Under the Silver Lake
    Sélection officielle – Compétition

    Under the Silver Lake

    réalisé par David Robert Mitchell

    Le premier et le dernier plan d’Under the Silver Lake rejouent, l’air de rien, la même situation : Sam (Andrew Garfield), un jeune homme un peu paumé, se tient devant une inscription (une phrase et un symbole) dont lui seul connaît dans le cas présent la signification. C’est à la fois la limite (le rapport au sens et au signe qu’entretient le film) et son intérêt (le portrait d’un personnage plus ambivalent qu’il n’y paraît). « À Los Angeles, les femmes sont des plantes arrosées par le male gaze » clame une jeune femme dans une soirée, et c’est peu ou prou ce que raconte le film, l’histoire d’un garçon qui, on finit par le comprendre, voit sa vie dériver suite à une déception amoureuse qui reconditionne son rapport au monde et plus particulièrement aux femmes qui l’entourent. Chacune d’entre elles offre la possibilité d’un ailleurs, d’un recommencement, et cette fascination, plus encore, ce fétichisme pour les femmes (la vision d’un cadavre sous l’eau résonne ainsi directement avec une couverture de Playboy que Sam affectionne), renferme peut-être un secret noir. On n’en dira pas plus, pour ne pas éventer la surprise du film (et clarifier son non-dit), d’autant que l’impact de la rupture amoureuse sur le jeune homme apparaît déjà à la surface du récit, qui organise une explosion de la signification. Le réel étant insatisfaisant, en deçà des rêves et certitudes que l’on s’est forgé, il doit nécessairement comprendre une couche secrète, « sous le lac d’argent », caché dans les films, les slogans publicitaires ou les chansons à la mode.

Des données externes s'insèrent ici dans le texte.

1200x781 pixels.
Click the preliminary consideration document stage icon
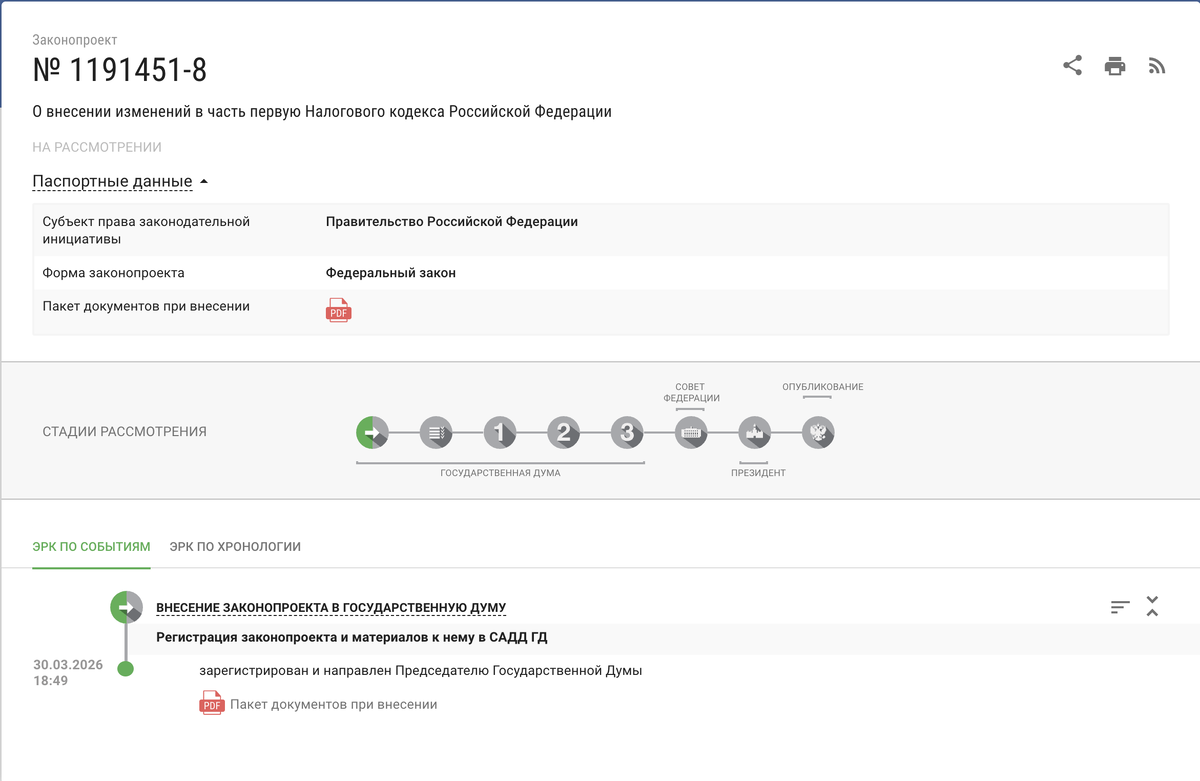click(436, 433)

    Si l’influence lynchienne sur le récit est indéniable (impression que renforce la présence au générique de Patrick Fischler et la disparition d’une jeune fille comme élément déclencheur), le film s’inscrit toutefois davantage dans l’horizon des polars tordus caractéristique de la Cité des Anges (genre dont Le Privé constitue probablement la pièce maîtresse). Pour autant David Robert Mitchell n’est pas Altman (ni même le Paul Thomas Anderson d’Inherent Vice) et le jeune cinéaste appuie trop ouvertement ses références (auxquelles il faudrait ajouter Fenêtre sur cour, déjà rejoué à Los Angeles dans Body Double de Brian De Palma). Le film, en dépit de sa longueur et de ses circonvolutions, souffre de fait d’être trop clair : chaque symbole est ramené à une signification unique (le code des sans-abris) tandis que les deux seules énigmes apparentes du film (une femme nue meurtrière et le « dog killer ») sont, chacune à leur manière, deux signifiants rattachables à la piste allégorique (la blessure causée par une femme, la violence enfoui d’un amant déçu).